Das Argument der iranischen Führung, man brauche Atomkraft, um die Zukunft der iranischen Energieversorgung sicherzustellen, stößt regelmäßig auf spontane Skepsis: Das Land mit den viertgrößten Erdölvorkommen der Welt und dem zweigrößten Vorrat an Erdgas soll sich Sorgen machen um Energie? Das könne doch nur ein Vorwand sein und das wahre Motiv des iranischen Strebens nach atomarem Know-how könne doch nur der Absicht entspringen, möglichst bald Atomwaffen zu entwickeln und herzustellen. Eine Überzeugung, die sich längst schon in Israel und den USA, nun aber auch in Frankreich und anderen europäischen Staaten durchgesetzt hat. Und das, obwohl man in all diesen Ländern sich längst schon den Kopf darüber zerbricht, wie man sich aus der wachsenden Abhängigkeit von Erdöl und Erdgas retten kann.

Dass man solche Überlegungen auch im Iran anstellen sollte, hat vor dem Hintergrund des Reichtums an fossilen Brennstoffen andere Gründe: Öl und Gas sind die wichtigsten Einnahmequellen des Iran. Um das 70-Millionen-Land zu entwickeln, ist man auf die Einnahmen aus der Petrochemie angewiesen und es liegt auf der Hand, dass man dabei möglichst sparsam mit den wertvollen Ressourcen umgehen will.

Wachsender Energiebedarf

Zumindest, wenn es um die Inlandsversorgung geht. Der Iran entwickelt sich und dazu gehört wachsender Energiebedarf. Bei Strom und – mehr noch – bei Benzin: Die längst überfällige Erneuerung der einst recht vorsintflutlich anmutenden Flotte von Personenwagen hat bereits einen absurden Engpass offen gelegt: Der Iran verfügt nicht über ausreichend Raffinerie-Kapazitäten und muss Benzin importieren. Der Trend ist klar und er wird nicht mehr umzukehren sein. Und die Suche nach Alternativen wird dadurch förmlich zwingend.

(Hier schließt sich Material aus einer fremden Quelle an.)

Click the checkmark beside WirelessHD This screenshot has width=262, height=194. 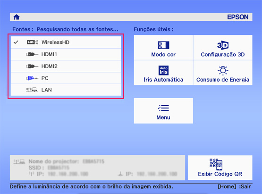(x=16, y=42)

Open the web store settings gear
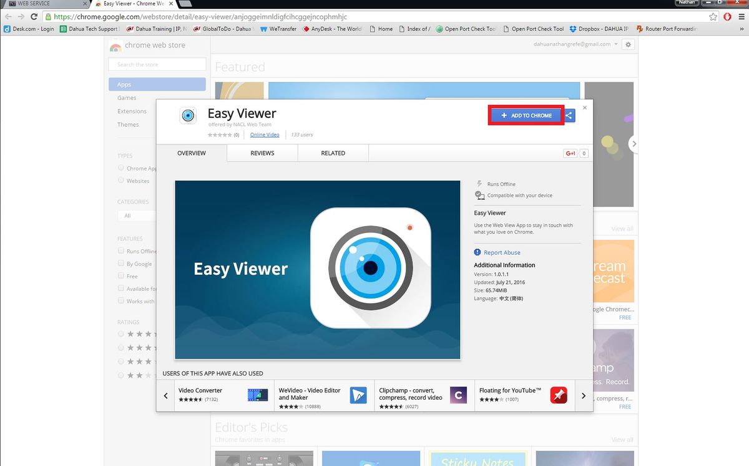coord(629,44)
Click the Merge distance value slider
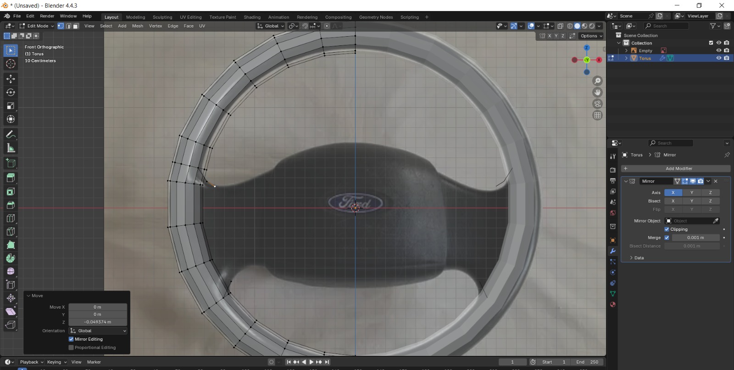The image size is (734, 370). coord(695,238)
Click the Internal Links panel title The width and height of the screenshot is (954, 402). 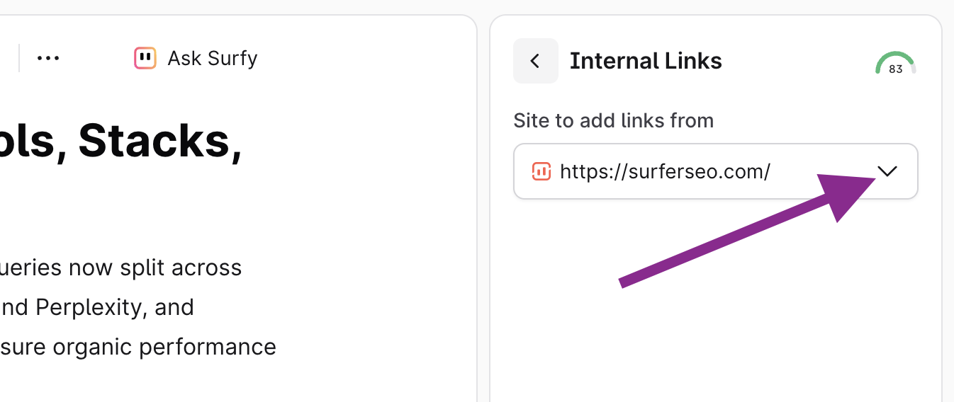[646, 61]
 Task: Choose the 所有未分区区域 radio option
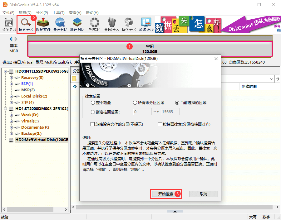point(135,103)
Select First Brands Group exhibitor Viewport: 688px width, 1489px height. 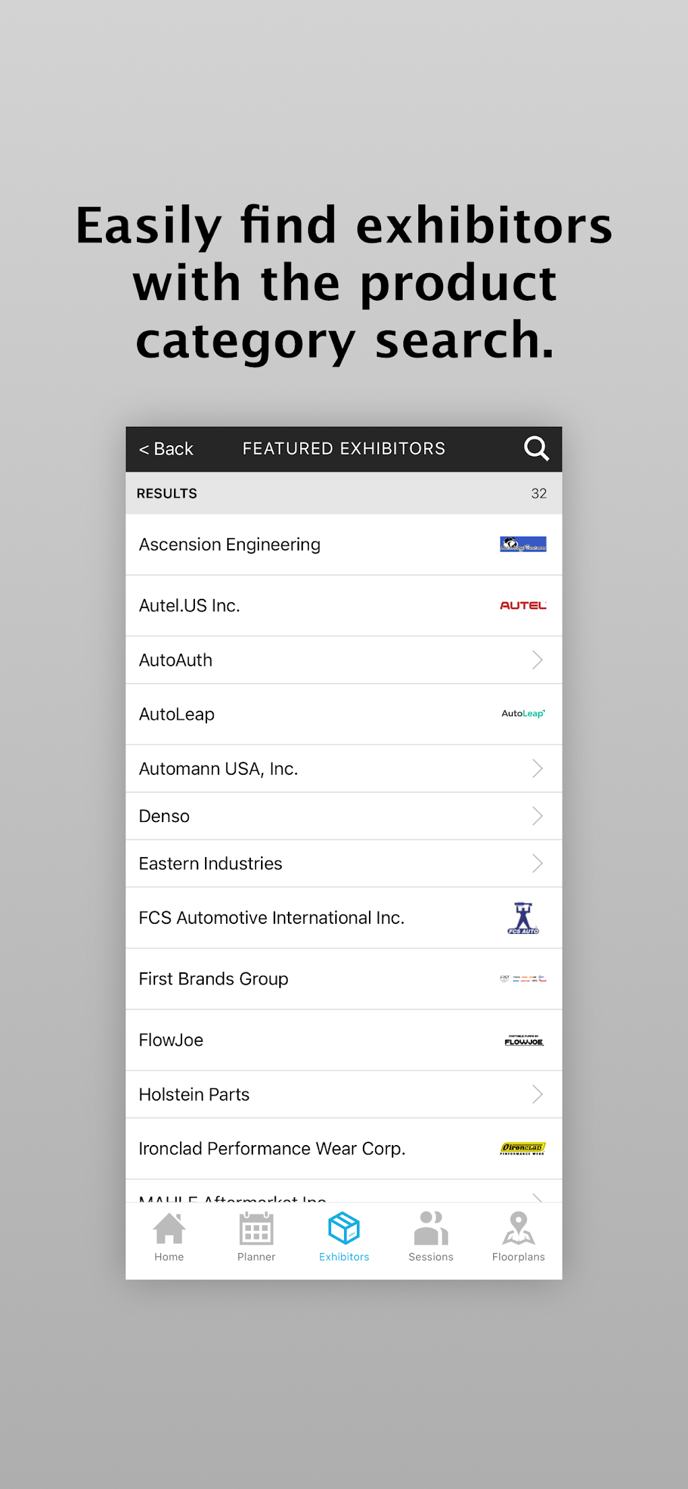click(213, 979)
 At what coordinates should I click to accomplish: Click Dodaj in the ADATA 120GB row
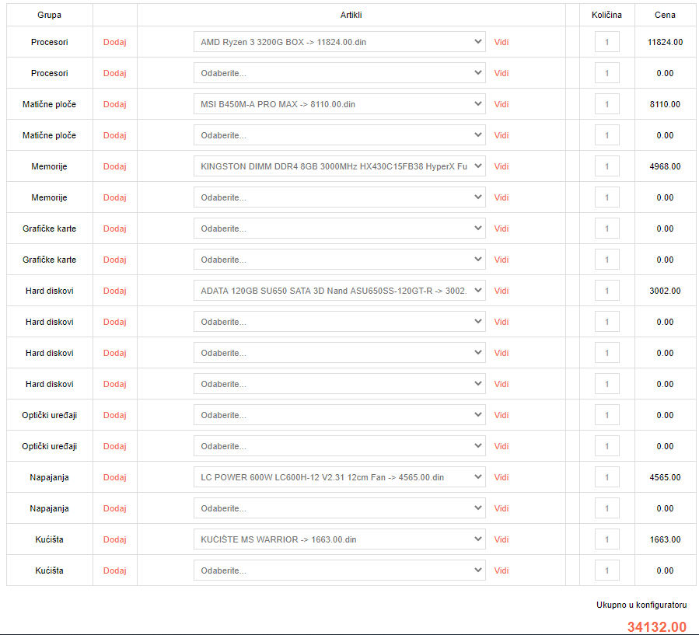[114, 291]
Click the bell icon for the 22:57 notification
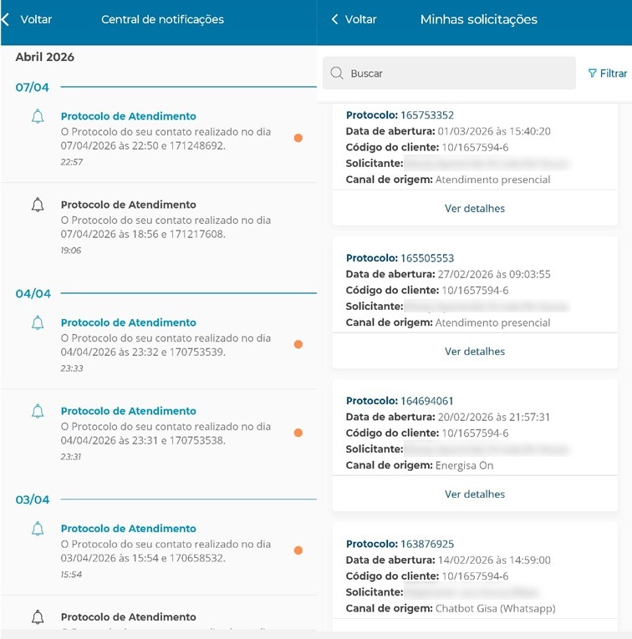This screenshot has height=639, width=632. coord(38,117)
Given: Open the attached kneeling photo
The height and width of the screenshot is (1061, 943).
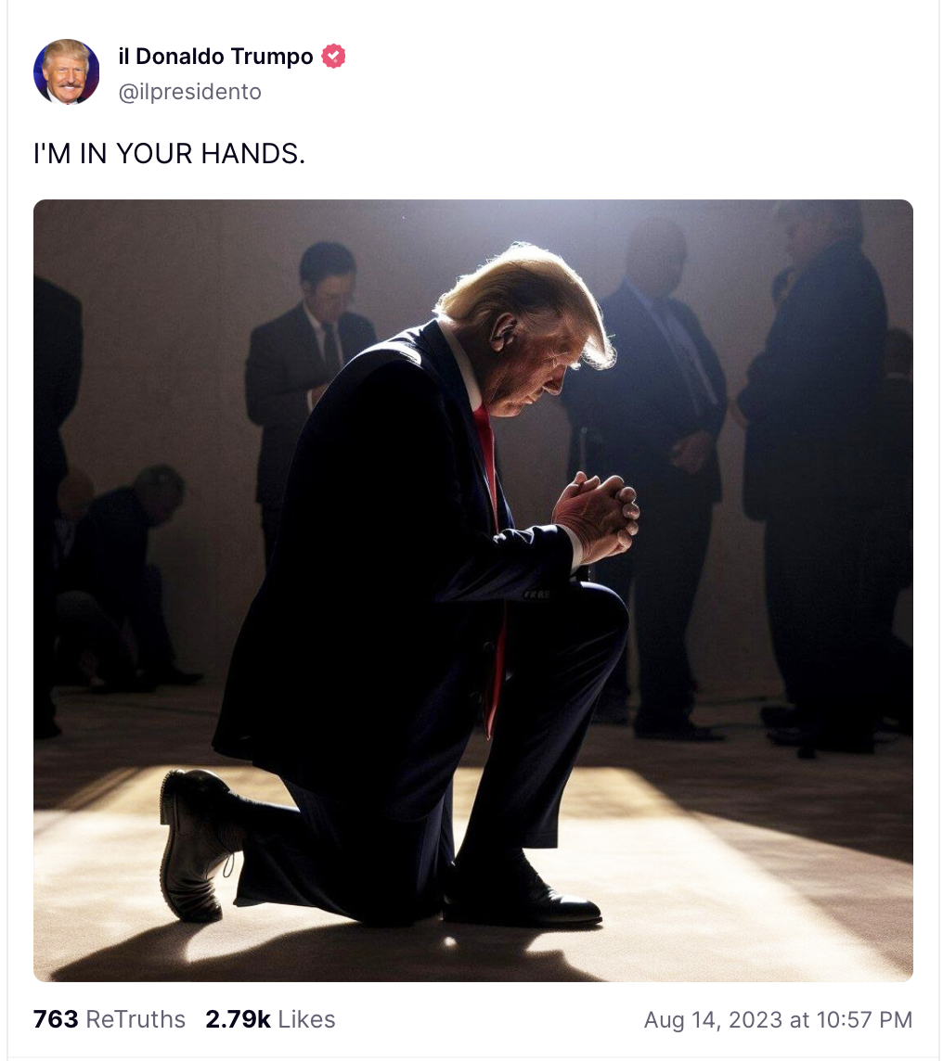Looking at the screenshot, I should (473, 590).
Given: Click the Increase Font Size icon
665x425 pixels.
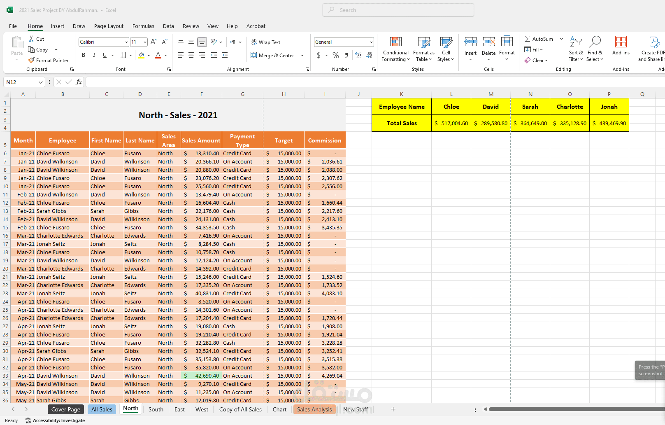Looking at the screenshot, I should [153, 42].
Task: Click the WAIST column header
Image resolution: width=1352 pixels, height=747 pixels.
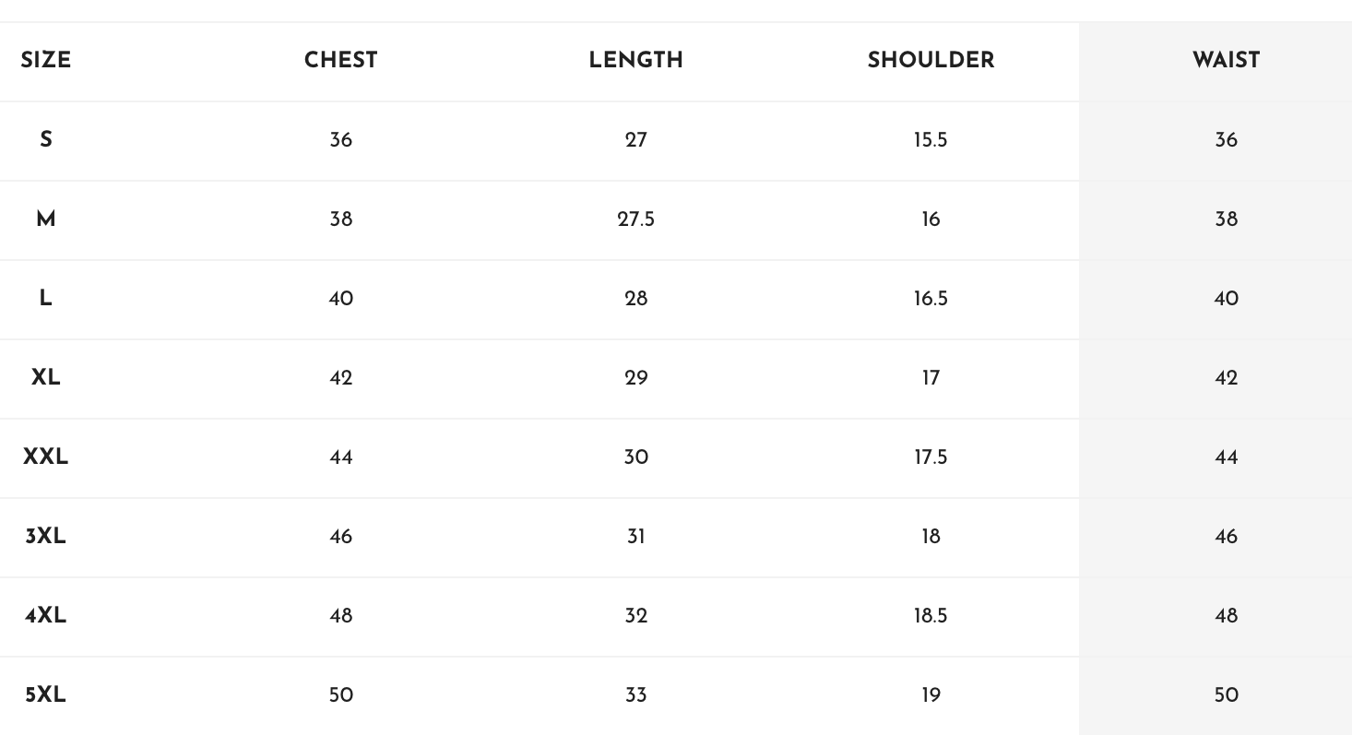Action: point(1226,61)
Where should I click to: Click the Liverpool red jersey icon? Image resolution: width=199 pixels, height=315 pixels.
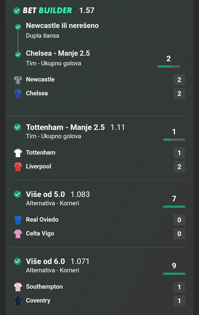pyautogui.click(x=18, y=167)
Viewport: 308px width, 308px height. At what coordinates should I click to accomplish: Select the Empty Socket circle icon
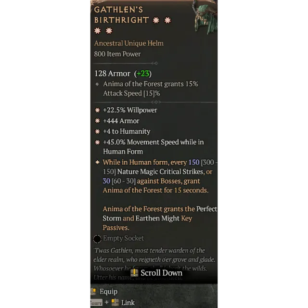click(97, 239)
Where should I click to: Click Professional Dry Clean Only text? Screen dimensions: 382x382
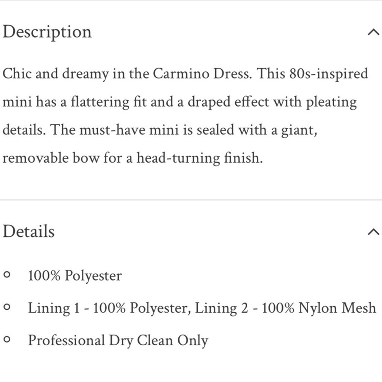(118, 341)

Und es ist nicht überraschend, dass man im Iran auf ähnliche Ideen kommt wie in Indien, China oder auch in politischen Kreisen Deutschlands: Eine Alternative für Öl und Gas könnte Atomkraft sein. Nun werden auch im Iran Taxis nicht mit Atomkraft betrieben werden, aber der Öl- und Gas-Verbrauch bei der Herstellung von Strom und in der Industrie könnte durch Atomkraftwerke doch drastisch reduziert werden. Und damit würden Ressourcen für den Export frei – deren Einkünfte wiederum der Entwicklung des Landes zugute kämen (von der Bereicherung der Teheraner Führung einmal abgesehen).

Unterstützt von den USA

Der Einsatz von Atomkraft war schon zu Zeiten des Schahs ein Zukunftstraum des Iran. Unterstützt damals von den USA, die Teheran den ersten Forschungsreaktor lieferten. In die Regierungszeit des Schahs fällt auch der Baubeginn des großen Atomreaktors von Bushehr am Persischen Golf, maßgeblich unter Führung deutscher Firmen. Nach der Revolution 1979 wurden die Deutschen abgezogen und die Mullahs zeigten jahrelang kein Interesse an Atomkraft. Als dieses Interesse erwachte, war der Westen nicht bereit zu helfen. Die Sowjets sprangen willigst ein und russische Techniker haben Bushehr fast fertig gestellt. Moskau hat auch Verträge zum Bau eines ganzen Dutzends von Reaktoren abgeschlossen.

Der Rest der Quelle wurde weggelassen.